Burroughs grew up with dreams of a military career, but
when he applied to West Point, he failed the entrance exam. He enlisted
in the army but was soon discharged for medical problems. For years, he
drifted between jobs, selling cattle, managing an office, running a store,
and mining for gold among other unsuccessful endeavors. He only started
writing magazine fiction because he was desperate to earn a little money.
In 1911, he submitted an adventure story about life on
Mars to All-Story, a pulp magazine. When it was accepted, he turned out
two more in the same vein. And then he wrote Tarzan of the Apes.
Rather than writing about what he knew, Burroughs set
his adventure-fantasy in Africa, a continent he only knew from a single
book he’d read. Yet his ignorance of the country didn’t reduce the story’s
appeal when it was published in 1912.
Burroughs soon followed up on his jungle hero with The
Return of Tarzan. Before his death in 1950, he published 22 more titles
in the Tarzan series. Between these books, he also wrote over 45 other
novels, most of them set in outer space or the Wild West. They helped make
Burroughs a wealthy man, but they were never as successful as the Tarzan
series.
Burroughs began to exploit the public’s enthusiasm for
his jungle hero despite the advice of experts. They warned him that he
would over-market his character and the public would tire of Tarzan. But
Burroughs ignored them and licensed his character for simultaneous use
in comic strips, movies, and merchandise. Once again, he proved the experts
wrong. Instead of diluting the appeal, mass-marketing Tarzan only made
the character even more popular.
We’ve come a long way since Tarzan was the most popular
hero of the day. Other characters have arisen to crowd him off the center
stage of popular culture. This year, as he turns 113 years old, he probably
wouldn’t seem impressive if you stood him in a lineup with today’s superheroes.
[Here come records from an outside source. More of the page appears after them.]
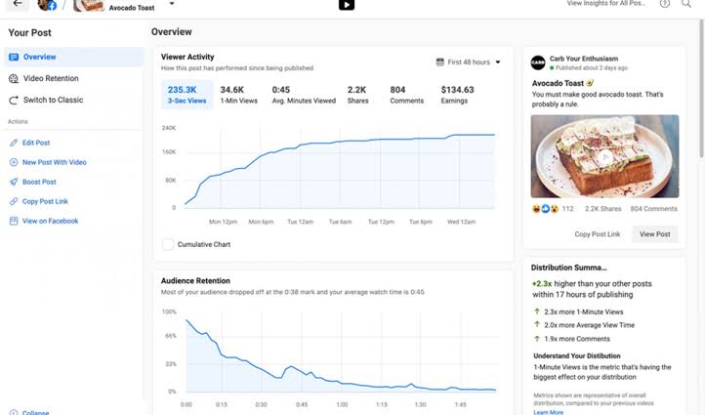Open the Avocado Toast post selector dropdown
Viewport: 705px width, 415px height.
[x=172, y=4]
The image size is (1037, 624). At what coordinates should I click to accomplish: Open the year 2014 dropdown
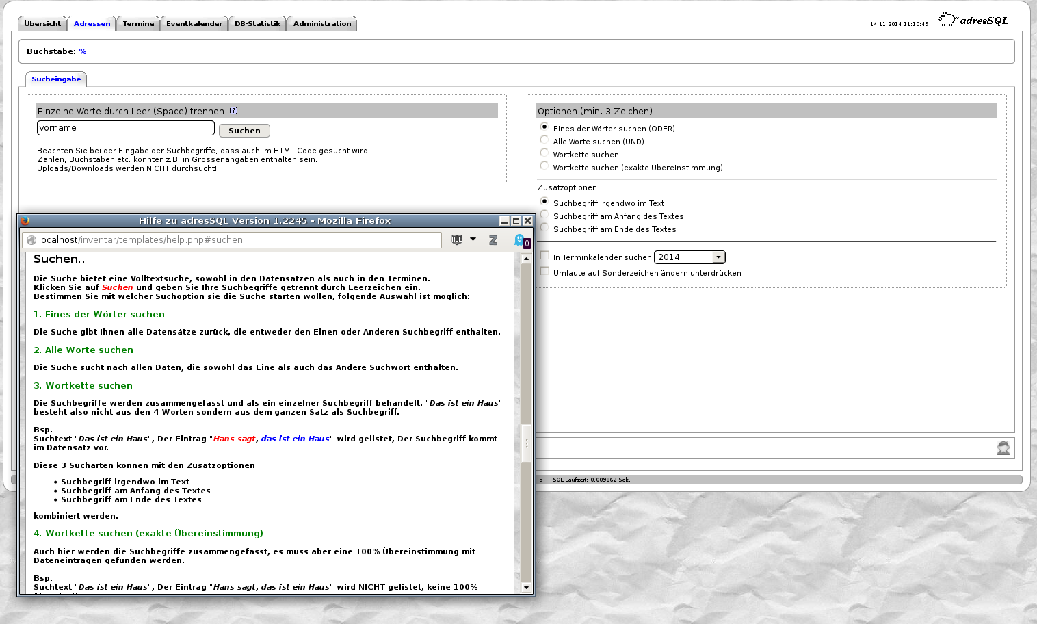[x=718, y=257]
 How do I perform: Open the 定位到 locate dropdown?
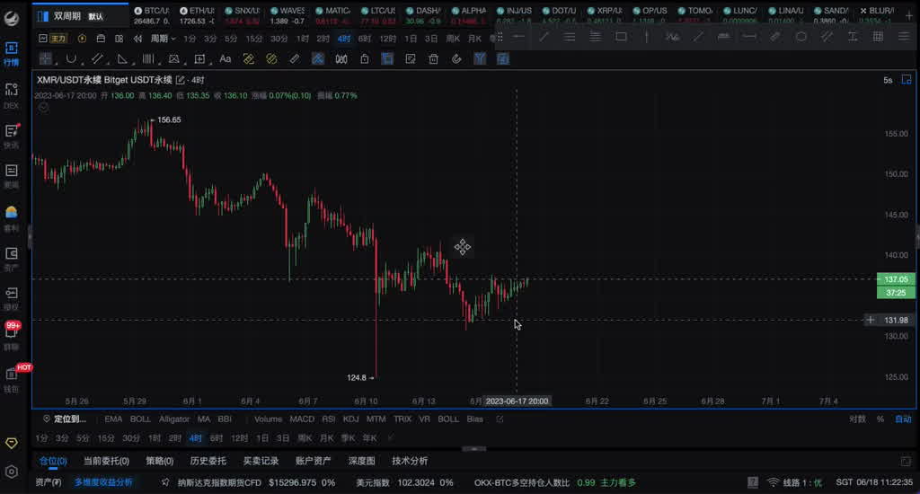69,419
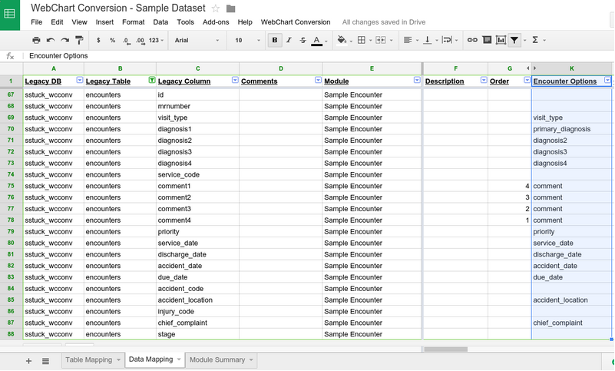Click the Insert chart icon
Viewport: 615px width, 371px height.
click(501, 40)
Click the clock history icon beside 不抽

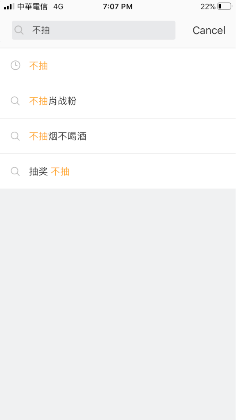click(15, 65)
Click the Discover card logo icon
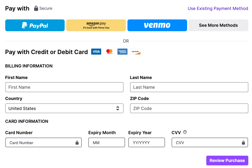The width and height of the screenshot is (252, 168). pos(136,52)
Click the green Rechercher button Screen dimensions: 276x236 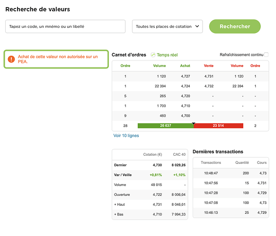[235, 26]
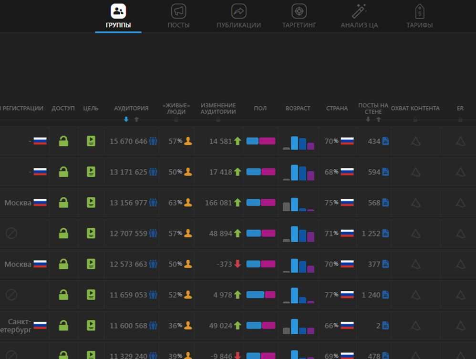Click green lock in 15 670 646 row
The image size is (476, 359).
coord(63,141)
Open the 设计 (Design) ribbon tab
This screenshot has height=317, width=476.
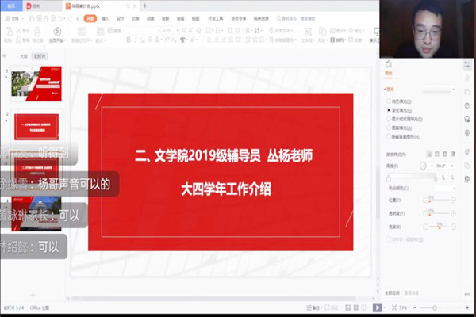tap(120, 17)
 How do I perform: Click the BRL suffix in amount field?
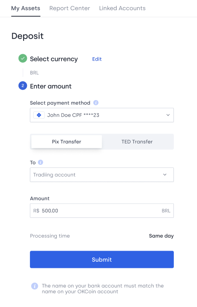click(x=166, y=211)
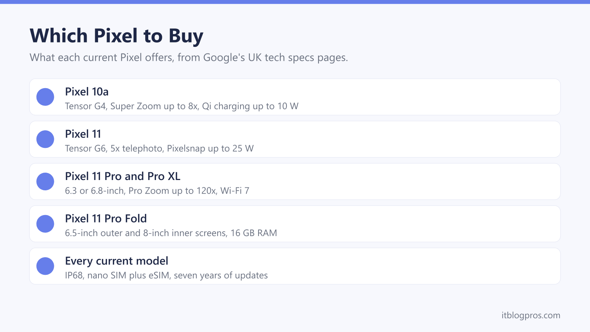Open the itblogpros.com link

(531, 315)
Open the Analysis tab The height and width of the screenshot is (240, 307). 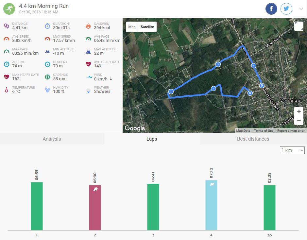pos(52,139)
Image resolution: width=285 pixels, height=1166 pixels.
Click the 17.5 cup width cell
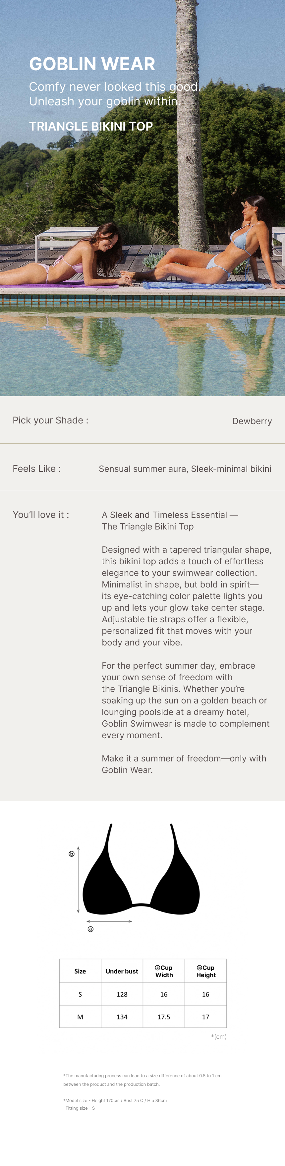(164, 1017)
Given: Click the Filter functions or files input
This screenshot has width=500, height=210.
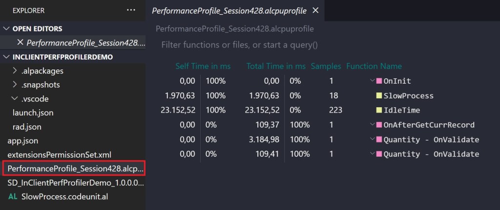Looking at the screenshot, I should [239, 45].
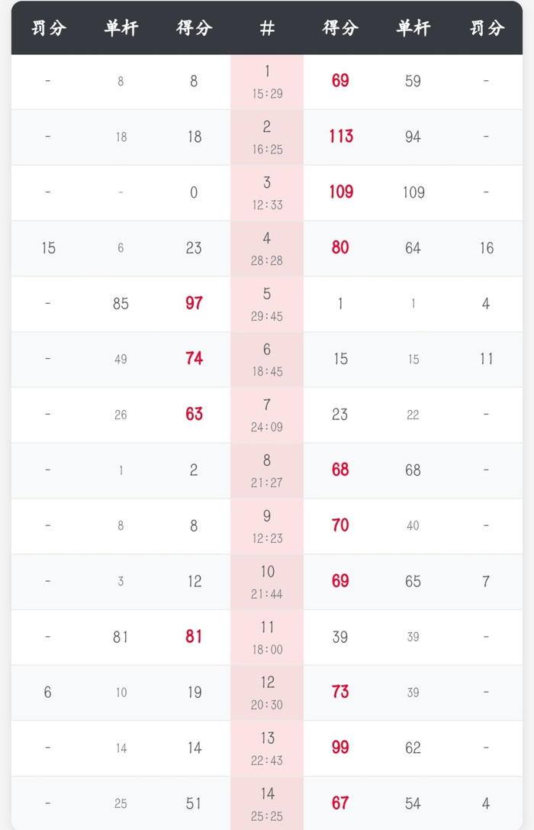Click the red 70 score in frame 9

point(340,525)
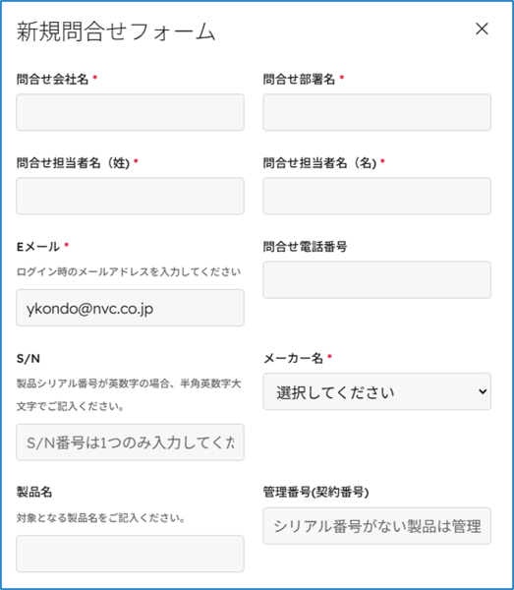Focus the 問合せ担当者名（姓） input field
Image resolution: width=514 pixels, height=590 pixels.
(130, 196)
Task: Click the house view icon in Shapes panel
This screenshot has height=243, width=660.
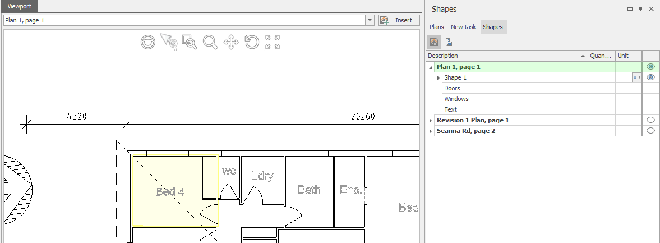Action: point(434,42)
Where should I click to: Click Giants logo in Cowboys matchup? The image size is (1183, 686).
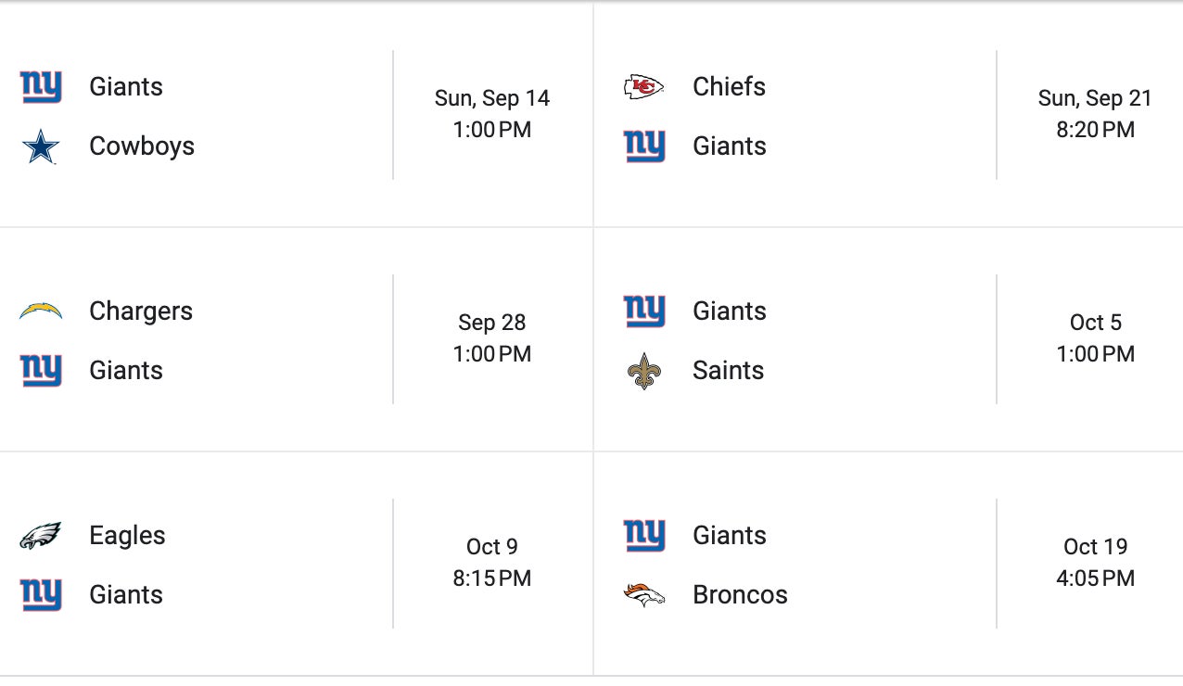[x=41, y=87]
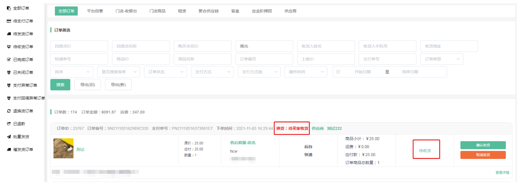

But don’t let his lack of cape and skin-tight costume fool you. Modern
superheroes, and their creators, owe their livelihood to Tarzan. He was
a major turning point in popular fiction, and he made a new generation
of do-gooders possible.
Before his time, the heroes in adventure novels were drawn
from an established cast of chivalrous characters. They might be noble
cowboys or soldiers, but just as often they were roguish characters who
lived on the edge of society: outlaws, pirates, or detectives. But all
heroes, if they existed on planet Earth, had to fight the usual villains
with conventional weapons. Adventure stories had to stay within the fictional
boundaries that readers knew.
Tarzan changed the rules for heroes just as Burroughs
changed the rules for writing bestsellers. His jungle hero wasn’t limited
to traditional strength. Raised by apes, Tarzan had developed incredible
power. He could fight all manner of dangerous animals, including fantastic
creatures and dinosaurs.
His African locale also opened new possibilities for villains.
Tarzan fought slave traders (Tarzan Triumphant), mad scientists (Tarzan
and the Lion Man), communist plunderers (Tarzan the Invincible), homicidal
cult (Tarzan and the Leopard Men), and German soldiers in World War I (Tarzan
the Untamed). And in a creative leap that better writers might have advised
against, Burroughs dropped him into forgotten colonies of people lost in
time, so he could fight medieval knights (Tarzan, Lord of the Jungle) and
Roman gladiators (Tarzan and the Lost Empire).
As long as he was rewriting the rules, Burroughs could
expand the realm of the possible. He made Tarzan implausibly smart. For
example, Tarzan taught himself to read English from a book, even though
no one had ever explained what a book was. In fact, he hadn’t even heard
human speech when he learned to read. But then, there had never been a
hero like Tarzan. And once readers got pulled into the book, they wouldn’t
stumble over such impossibilities.
Burroughs’ great hero may have faded into the background
of popular characters, but he is never forgotten. The character has appeared
in about 100 motion pictures, not counting the several Tarzan television
programs. No doubt there’ll be another Tarzan movie in the future. Perhaps
it could be another Disney animated feature; the director of the wildly
popular Frozen recently declared that Tarzan was the brother of his movie’s
main characters.
Modern readers who pick up a Tarzan book for the first
time might find Burroughs’ style a little dated. But he may also note the
similarity between Burroughs’ hero and another orphan who grew up to wage
a solitary, unbound-by-rules war on evil. The resemblance isn’t coincidence:
Without Tarzan, there could be no Batman.